SUKABUMIUPDATE.com - Presiden Filipina Rodrigo Duterte memastikan akan mengabaikan Mahkamah Agung dan kongres dalam penerapan darurat militer di kawasan Mindanao.
"Sampai polisi dan pasukan bersenjata mengatakan Filipina aman, darurat militer akan terus berlanjut. Saya tidak akan mendengarkan yang lain. Mahkamah Agung, kongres, mereka tak di sini," kata Duterte seperti dikutip Inquirer, Senin (29/5).
"Apakah mereka (Mahkamah Agung;red) yang sekarat dan kehilangan darah, berdarah, dan mengalami pendarahan berat karena tidak ada bantuan? Bukan mereka."
Pernyataan Duterte ini bertentangan dengan konstitusi yang diterapkan di Filipina sejak 1987. Konstitusi ini membatasi program darurat militer untuk menghindari penyalahgunaan wewenang seperti yang terjadi di bawah pemerintahan Ferdinand Marcos.
Dalam konstitusi 1987 ditetapkan bahwa seorang presiden harus mengajukan laporan kepada kongres mengenai alasan penerapan darurat militer.
Kongres kemudian dapat menghentikan darurat militer yang memiliki batas waktu hingga 60 hari. Jika presiden memutuskan untuk memperpanjang darurat militer, ia harus kembali mengajukan alasan dan laporan.
Tak hanya itu, menurut konstitusi Filipina, Mahkamah Agung juga dapat mempertanyakan keabsahan darurat militer jika diberlakukan sebelum presiden melapor.
Namun, Duterte menyiratkan bahwa ia akan mengabaikan mekanisme semacam itu jika nantinya darurat militer memang harus diperpanjang.
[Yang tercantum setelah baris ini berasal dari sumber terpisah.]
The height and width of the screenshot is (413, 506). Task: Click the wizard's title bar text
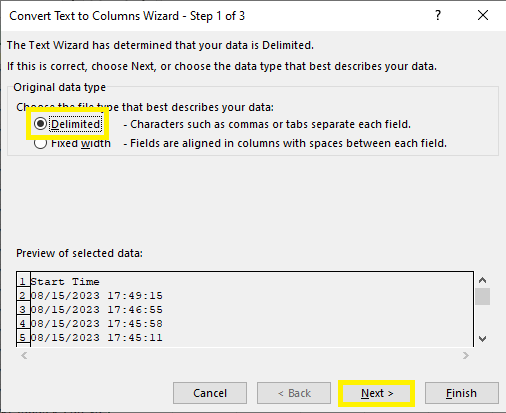[x=127, y=16]
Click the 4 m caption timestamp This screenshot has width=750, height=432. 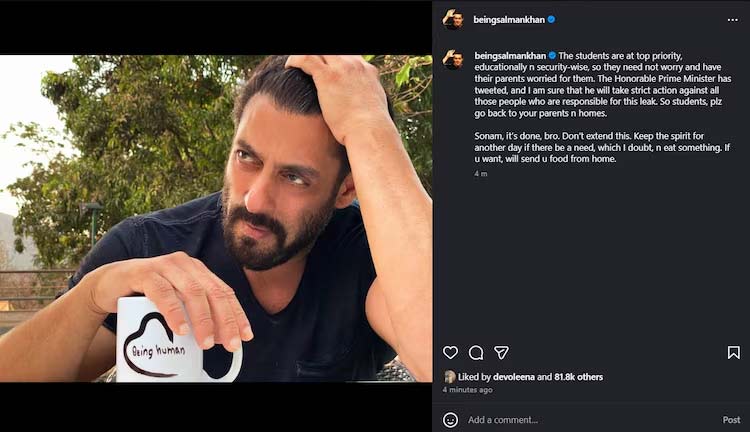481,174
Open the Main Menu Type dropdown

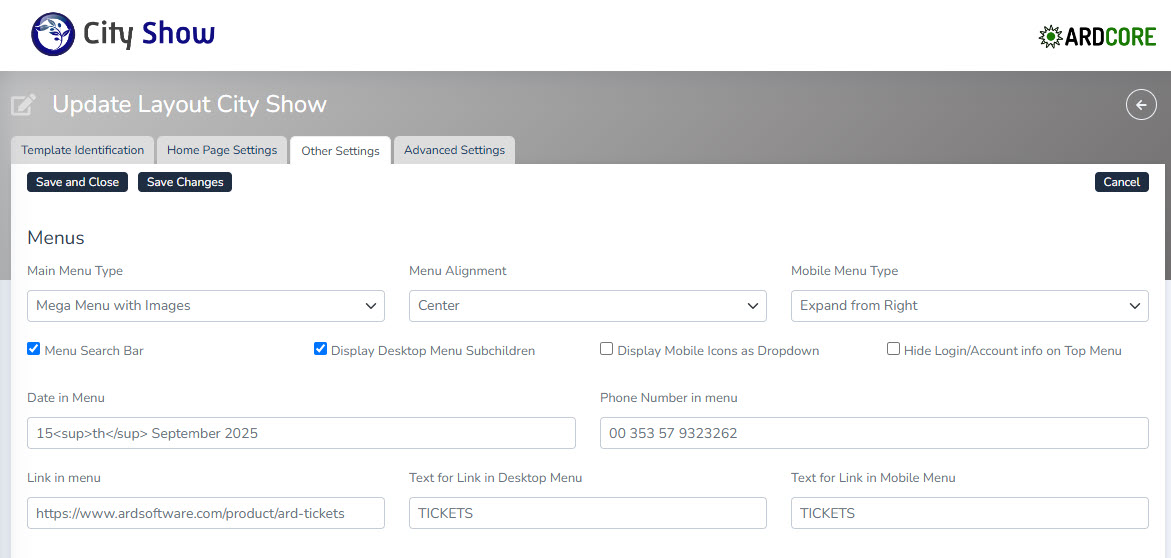tap(206, 306)
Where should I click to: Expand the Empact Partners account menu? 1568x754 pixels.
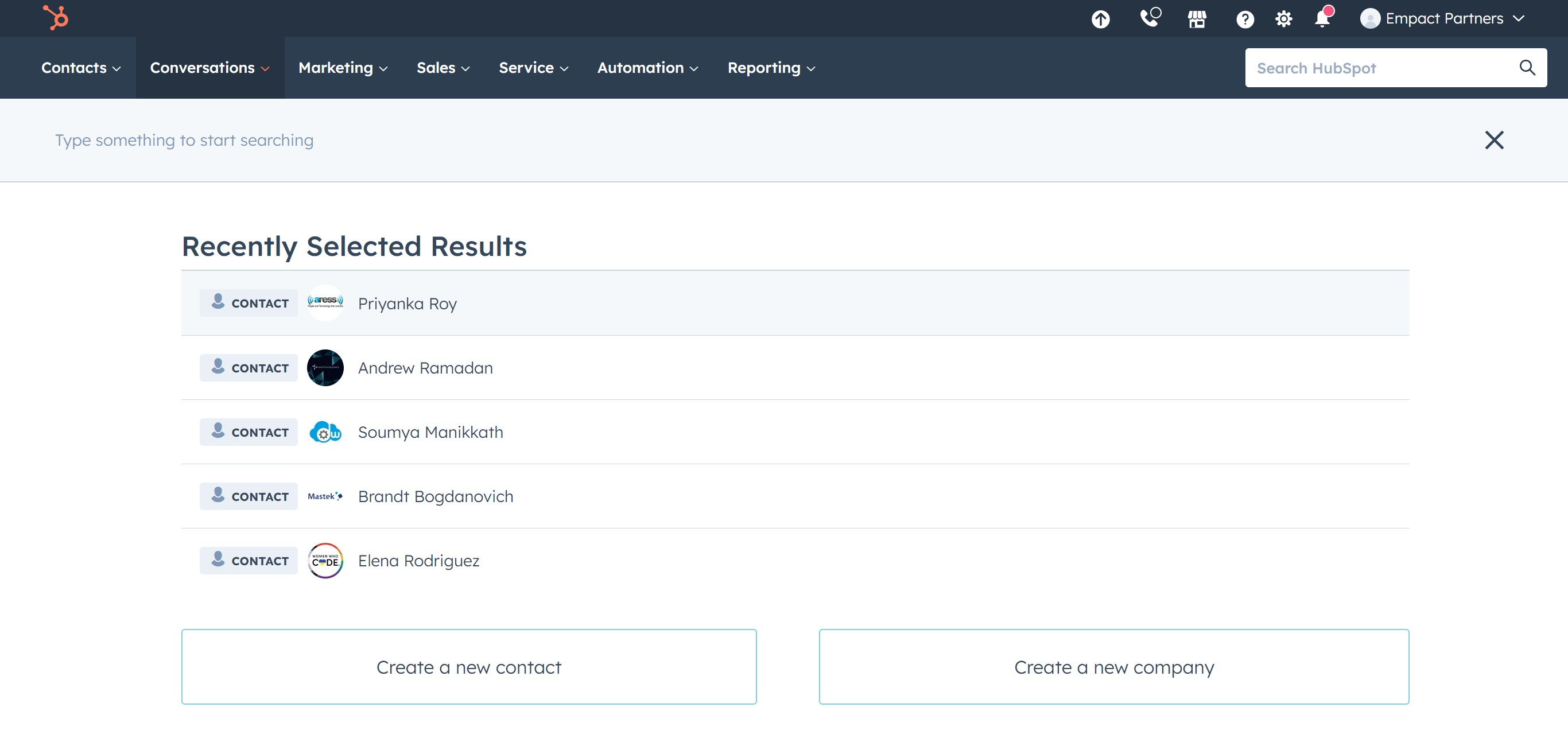tap(1443, 18)
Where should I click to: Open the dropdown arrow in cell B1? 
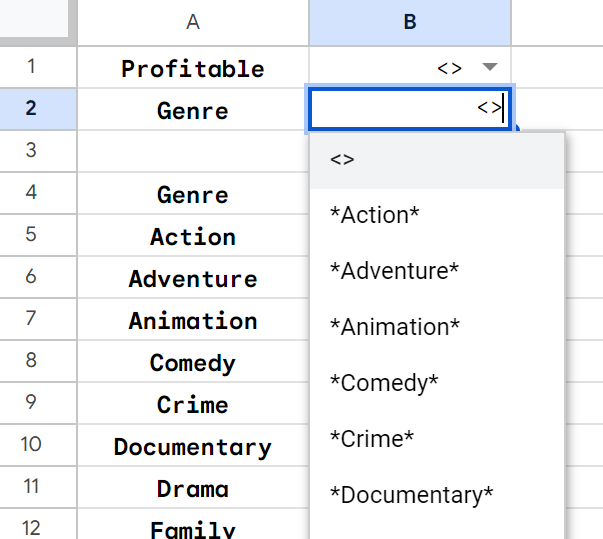click(x=488, y=67)
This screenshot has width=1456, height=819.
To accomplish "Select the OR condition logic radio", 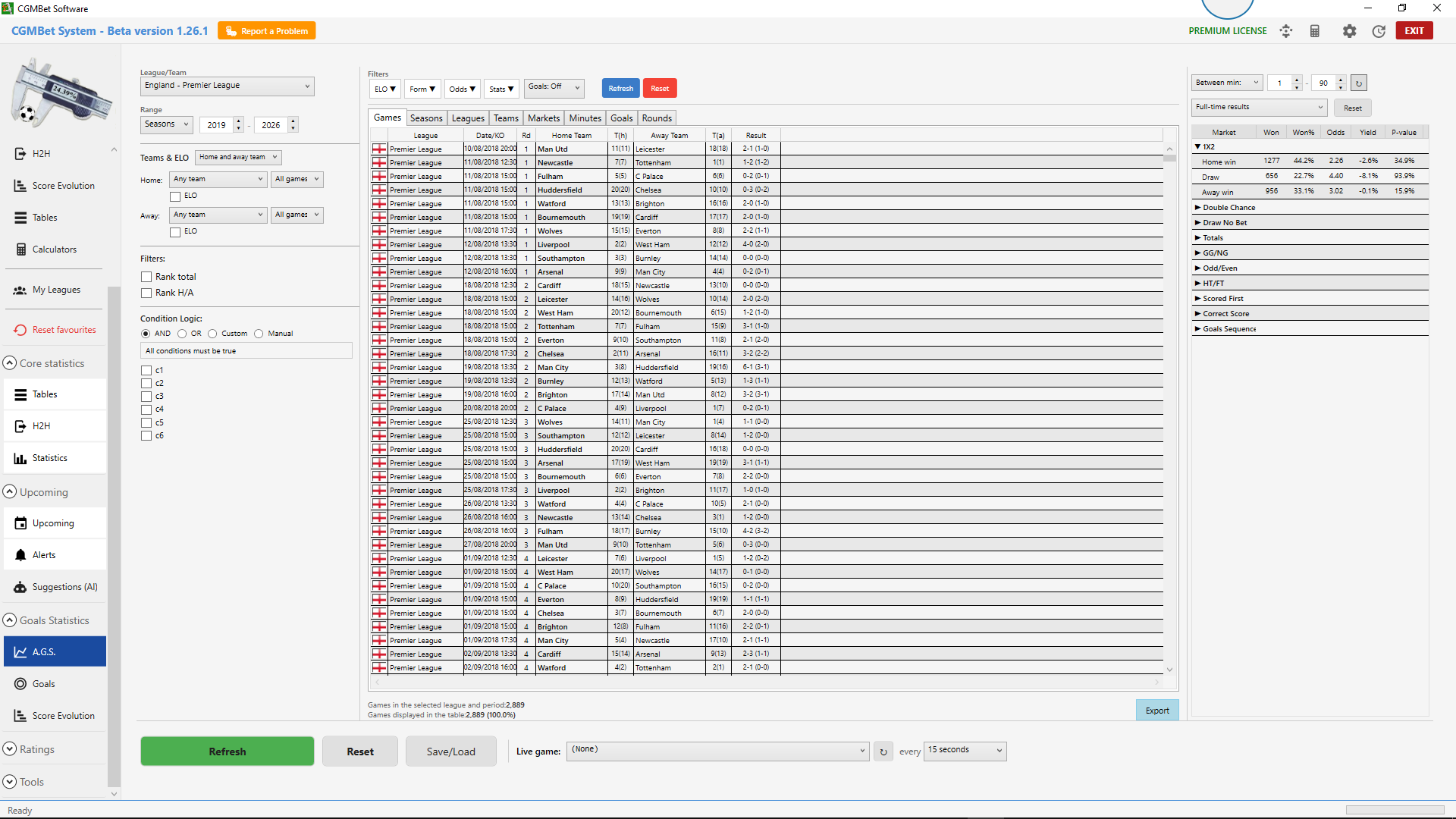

Menurut Duterte, MA tidak mengerti situasi di lapangan.
"Mahkamah Agung akan mengatakan mereka akan mempertimbangkan menggunakan basis faktual. Mereka bukan tentara. Mereka tidak tahu apa yang terjadi di lapangan," katanya.
Duterte memberlakukan darurat militer pada pekan lalu, setelah terjadi bentrokan berkelanjutan antara militer Filipina dan kelompok militan Maute di Marawi yang sudah menewaskan hampir 100 orang.
Bentrokan pecah saat militer Filipina melancarkan operasi untuk menangkap pemimpin kelompok Abu Sayyaf, Isnilon Hapilon.
Saat memberlakukan darurat militer, Duterte memberikan kewenangan kepada tentara untuk menangkap seseorang tanpa surat perintah. Meski pernyataan ini bertolak belakang dengan pernyataan resmi pemerintah yang menegaskan tidak ada seorang pun yang dapat ditahan tanpa perintah dari pengadilan sipil.